As we chit chatted a man that I had seen before but never really “met” came and sat by Ted. With a smile he reached his hand out and told me his name was Harold, and I introduced myself as well. He was about as tall as me and always had his shirt lifted half way up. He had really short hair and a wiry beard and mustache which was brown, just like his hair. His face was round and tan from the sun, and his smile was infectious. I asked how he had been and he asked if I would talk with him as he scooted down the rock wall, away from Ted and the others.

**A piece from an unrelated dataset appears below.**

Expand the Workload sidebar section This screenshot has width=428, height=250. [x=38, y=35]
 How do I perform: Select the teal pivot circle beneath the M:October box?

As his smile faded, he told me about his “baby”. He loved her a lot and he just knew that she liked him better than her mother. She was just two years old now and he wasn’t allowed to see her. By this time his eyes were swollen with tears and he admitted to me that he was a drunk, a man in desperate need of one thing – alcohol. That was why he couldn’t see his daughter. He wanted to stop drinking, but he just couldn’t. He sat trying to rub the tears from his eyes, and I had nothing to say. I agreed with him that addiction is hard to overcome. Looking back I know I should have told him that God is the only way he can truly strip away the chains of addiction. I could have said so much to this man, but I didn’t. The only words that ran through my head were, “Can I pray for you?” Every bone in my body shook and trembled at the thought, but my heart was strong and ached in pain for this man, Harold. So I spoke aloud those words I was thinking. He agreed and we joined hands. He held my hand so tight all I could do was clench his tightly back, and we called on the name of the Lord together.
When we finished praying I looked up into Harold’s infectious smile and smiled back, thankful that God gives courage to the timid and comfort to the hurting.